Several wings of the government would be involved in sharing the response. A coordinated timely action to follow up on the complete assessment of threat becomes pivotal for the success of security. This coordination must flow from the top. There has been a welcome evolution of the organisational and procedural aspects of the national security set up since the creation of the position of National Security Advisor who presided over the National Security Council Secretariat and worked directly under the Prime Minister.
However, there are complexities involved particularly when security, on account of the mounting threat of terrorism, compels our defence forces and the para-military to work in consonance with the civil administration to conduct counter-terror operations on our own soil. In such a situation every bit of learning from experience to improve the system becomes important.

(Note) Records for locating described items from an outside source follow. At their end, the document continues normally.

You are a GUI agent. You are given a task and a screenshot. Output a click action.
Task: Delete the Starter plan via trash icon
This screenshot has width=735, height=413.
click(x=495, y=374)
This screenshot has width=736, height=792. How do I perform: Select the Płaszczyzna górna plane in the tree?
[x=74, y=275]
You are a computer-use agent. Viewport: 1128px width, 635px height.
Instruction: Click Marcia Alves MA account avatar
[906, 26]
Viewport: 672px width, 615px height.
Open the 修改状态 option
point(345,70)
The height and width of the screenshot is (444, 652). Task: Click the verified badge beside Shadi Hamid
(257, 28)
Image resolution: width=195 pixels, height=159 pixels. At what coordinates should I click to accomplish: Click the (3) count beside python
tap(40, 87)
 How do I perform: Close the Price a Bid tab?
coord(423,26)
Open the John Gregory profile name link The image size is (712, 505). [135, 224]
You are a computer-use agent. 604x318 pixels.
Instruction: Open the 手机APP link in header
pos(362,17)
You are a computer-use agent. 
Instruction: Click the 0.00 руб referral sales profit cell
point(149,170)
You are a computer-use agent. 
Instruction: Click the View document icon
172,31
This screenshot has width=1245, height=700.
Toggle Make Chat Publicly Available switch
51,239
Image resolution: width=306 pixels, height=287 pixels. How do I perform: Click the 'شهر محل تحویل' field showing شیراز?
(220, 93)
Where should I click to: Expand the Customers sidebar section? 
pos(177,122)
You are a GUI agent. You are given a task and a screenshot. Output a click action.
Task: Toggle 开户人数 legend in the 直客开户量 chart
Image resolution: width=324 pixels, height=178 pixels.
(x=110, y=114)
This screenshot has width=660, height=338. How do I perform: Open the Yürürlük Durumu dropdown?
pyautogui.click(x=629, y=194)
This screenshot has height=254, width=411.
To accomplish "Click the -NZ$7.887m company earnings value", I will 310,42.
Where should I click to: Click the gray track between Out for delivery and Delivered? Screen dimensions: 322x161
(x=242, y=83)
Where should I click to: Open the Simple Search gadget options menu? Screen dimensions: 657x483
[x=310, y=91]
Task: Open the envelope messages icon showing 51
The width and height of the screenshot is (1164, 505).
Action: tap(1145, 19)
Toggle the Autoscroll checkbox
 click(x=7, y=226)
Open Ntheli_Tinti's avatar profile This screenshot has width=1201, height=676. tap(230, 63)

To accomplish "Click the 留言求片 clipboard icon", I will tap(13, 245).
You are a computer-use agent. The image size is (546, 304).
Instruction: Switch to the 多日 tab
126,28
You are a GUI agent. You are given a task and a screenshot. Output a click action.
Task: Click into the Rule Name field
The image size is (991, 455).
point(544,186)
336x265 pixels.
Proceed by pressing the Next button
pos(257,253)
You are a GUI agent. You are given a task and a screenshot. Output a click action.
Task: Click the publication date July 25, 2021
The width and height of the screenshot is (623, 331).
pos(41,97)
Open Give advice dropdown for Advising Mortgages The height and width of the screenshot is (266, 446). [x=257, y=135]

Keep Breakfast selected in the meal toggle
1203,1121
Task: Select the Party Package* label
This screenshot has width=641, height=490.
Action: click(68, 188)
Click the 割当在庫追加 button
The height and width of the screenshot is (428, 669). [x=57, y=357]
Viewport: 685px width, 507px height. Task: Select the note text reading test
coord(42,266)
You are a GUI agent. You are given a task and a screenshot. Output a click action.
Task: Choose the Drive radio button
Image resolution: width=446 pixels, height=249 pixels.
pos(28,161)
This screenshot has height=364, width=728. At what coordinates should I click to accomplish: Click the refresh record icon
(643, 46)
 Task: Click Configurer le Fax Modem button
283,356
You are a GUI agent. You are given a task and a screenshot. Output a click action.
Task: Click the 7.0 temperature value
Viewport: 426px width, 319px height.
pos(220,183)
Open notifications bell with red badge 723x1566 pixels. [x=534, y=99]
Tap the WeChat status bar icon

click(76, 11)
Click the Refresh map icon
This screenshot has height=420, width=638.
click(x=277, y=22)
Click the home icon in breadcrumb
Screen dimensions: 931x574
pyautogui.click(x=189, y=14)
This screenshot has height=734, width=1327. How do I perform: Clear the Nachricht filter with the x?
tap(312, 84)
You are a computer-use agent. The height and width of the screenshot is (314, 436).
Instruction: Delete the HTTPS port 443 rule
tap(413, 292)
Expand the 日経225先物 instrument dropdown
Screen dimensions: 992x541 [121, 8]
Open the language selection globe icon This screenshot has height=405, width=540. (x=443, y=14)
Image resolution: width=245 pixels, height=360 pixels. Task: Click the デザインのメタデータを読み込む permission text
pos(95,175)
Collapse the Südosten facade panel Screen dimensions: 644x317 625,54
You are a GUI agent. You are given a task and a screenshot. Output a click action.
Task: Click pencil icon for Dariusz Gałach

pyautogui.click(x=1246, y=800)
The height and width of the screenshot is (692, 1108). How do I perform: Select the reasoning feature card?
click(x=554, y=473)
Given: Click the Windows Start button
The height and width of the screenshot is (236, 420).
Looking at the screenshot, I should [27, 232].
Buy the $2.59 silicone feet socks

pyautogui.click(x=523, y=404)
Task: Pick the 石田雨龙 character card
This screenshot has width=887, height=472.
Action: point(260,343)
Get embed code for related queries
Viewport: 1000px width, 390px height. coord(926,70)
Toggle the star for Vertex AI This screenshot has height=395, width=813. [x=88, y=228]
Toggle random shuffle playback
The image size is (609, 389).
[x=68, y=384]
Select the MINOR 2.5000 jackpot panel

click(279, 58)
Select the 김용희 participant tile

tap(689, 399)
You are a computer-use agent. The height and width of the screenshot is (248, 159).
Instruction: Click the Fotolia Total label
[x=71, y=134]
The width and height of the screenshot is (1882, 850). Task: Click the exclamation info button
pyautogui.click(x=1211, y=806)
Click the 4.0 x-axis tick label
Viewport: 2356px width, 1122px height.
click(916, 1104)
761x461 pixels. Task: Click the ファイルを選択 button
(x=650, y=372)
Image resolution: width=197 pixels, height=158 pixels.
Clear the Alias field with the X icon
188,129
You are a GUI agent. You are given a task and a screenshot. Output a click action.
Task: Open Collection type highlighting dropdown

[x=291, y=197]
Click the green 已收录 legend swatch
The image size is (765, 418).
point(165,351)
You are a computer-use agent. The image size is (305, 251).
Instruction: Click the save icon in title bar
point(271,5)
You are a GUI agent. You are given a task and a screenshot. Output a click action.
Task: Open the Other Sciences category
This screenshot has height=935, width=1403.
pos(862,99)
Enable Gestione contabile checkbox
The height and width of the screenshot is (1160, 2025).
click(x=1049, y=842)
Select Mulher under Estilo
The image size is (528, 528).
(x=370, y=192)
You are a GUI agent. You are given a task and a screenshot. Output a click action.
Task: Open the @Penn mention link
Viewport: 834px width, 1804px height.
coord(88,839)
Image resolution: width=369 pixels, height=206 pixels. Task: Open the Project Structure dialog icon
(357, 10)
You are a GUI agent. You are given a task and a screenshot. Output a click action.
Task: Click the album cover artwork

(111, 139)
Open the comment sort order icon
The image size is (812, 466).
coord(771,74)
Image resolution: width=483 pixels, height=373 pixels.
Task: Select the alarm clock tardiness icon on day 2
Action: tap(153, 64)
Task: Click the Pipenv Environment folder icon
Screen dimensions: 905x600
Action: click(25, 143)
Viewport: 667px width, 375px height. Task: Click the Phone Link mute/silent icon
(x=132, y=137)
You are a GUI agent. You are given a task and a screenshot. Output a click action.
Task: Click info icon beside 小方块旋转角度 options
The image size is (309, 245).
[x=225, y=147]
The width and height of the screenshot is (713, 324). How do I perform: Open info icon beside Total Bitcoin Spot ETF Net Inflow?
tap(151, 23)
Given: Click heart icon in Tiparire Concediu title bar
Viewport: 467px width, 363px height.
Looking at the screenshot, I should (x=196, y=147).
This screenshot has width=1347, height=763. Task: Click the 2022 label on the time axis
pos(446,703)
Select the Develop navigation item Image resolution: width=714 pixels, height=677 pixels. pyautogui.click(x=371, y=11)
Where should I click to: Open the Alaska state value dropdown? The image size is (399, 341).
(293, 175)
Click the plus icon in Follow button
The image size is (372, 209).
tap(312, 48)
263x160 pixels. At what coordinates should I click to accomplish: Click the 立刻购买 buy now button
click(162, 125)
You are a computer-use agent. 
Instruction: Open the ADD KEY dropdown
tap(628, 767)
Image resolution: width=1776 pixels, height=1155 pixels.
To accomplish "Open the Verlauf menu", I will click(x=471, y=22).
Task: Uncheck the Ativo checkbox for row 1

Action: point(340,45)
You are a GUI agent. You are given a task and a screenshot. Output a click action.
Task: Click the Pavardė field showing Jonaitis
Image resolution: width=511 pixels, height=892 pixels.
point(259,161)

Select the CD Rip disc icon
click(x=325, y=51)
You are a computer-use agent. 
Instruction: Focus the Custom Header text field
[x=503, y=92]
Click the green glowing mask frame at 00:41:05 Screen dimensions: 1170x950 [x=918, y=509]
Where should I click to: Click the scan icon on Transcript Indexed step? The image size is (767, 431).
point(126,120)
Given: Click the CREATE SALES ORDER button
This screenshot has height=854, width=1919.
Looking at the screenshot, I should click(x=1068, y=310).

It is in this background that the reported address of NSA at the recent conference of Anti-Terror Task Forces organised by NIA, in which he dwelt on the areas of needed improvement, deserves notice. Ajit Doval emphasised the need for neutralising the chief weapon of terrorists — their ideological appeal — and reiterated the importance of the world community isolating Pakistan as a country that used terrorism as an instrument of state policy. He praised the success of NIA in Kashmir and rightly held the sanctions of Financial Action Task Force (FATF) as the most effective deterrent for Pak-instigated terrorism at the global level. The NIA conference clearly brought out the strategy of Pak ISI to further activate cross-border terrorism against India by exploring its turf in Bangladesh, Nepal and Sri Lanka and bringing to the front militant groups like Jamaat-ul- Mujahideen Bangladesh (JMB) and National Tawheed Jamaat of Sri Lanka besides, making a fresh attempt to revive militancy in Punjab through Khalistan Liberation Force.
The NIA conference hopefully will work for greater spread of our capabilities for producing ‘Intelligence from below’ and pushing the action taking job of ATTFs closer to the ground. The Indian scene demands a centralised policy drive on terrorism on the one hand and, on the other, a spread out machinery in the states to identify and neutralise ‘sleeper’ elements being created by the hostile agencies on our soil. The national grid against terrorism has to exist totally above politics, which is not going to be easy to achieve judging from the domestic reactions to the abrogation of Art 370 and 35A relating to Kashmir.
Pakistan is likely to continue fiddling with the affairs of the Muslim minority in India in the hope of creating disaffection that could turn a few minds towards radicalisation. Carrying intelligence to where people lived would facilitate a friendly outreach to families that had become vulnerable — this would be done best by the local administration without publicity or even bringing in the police. The Ulema and the communal elite trying to play vote bank politics are stepping up propaganda on such nebulous points as ‘majoritarianism’, ‘inclusive politics’ and ‘denial of freedom to criticise the government’ — mostly to stir up Muslim antagonism.
It is time to enforce laws against communal speeches and anti-national exhortations firmly as otherwise an environ will be created in which Pak agencies will find it easier to instigate militancy out of communal schism — the rise of the Indian Mujahideen is a serving illustration of this danger. Terrorism rooted in notions of faith is particularly sinister in an India- specific way and requires to be handled in both military and socio-political spheres.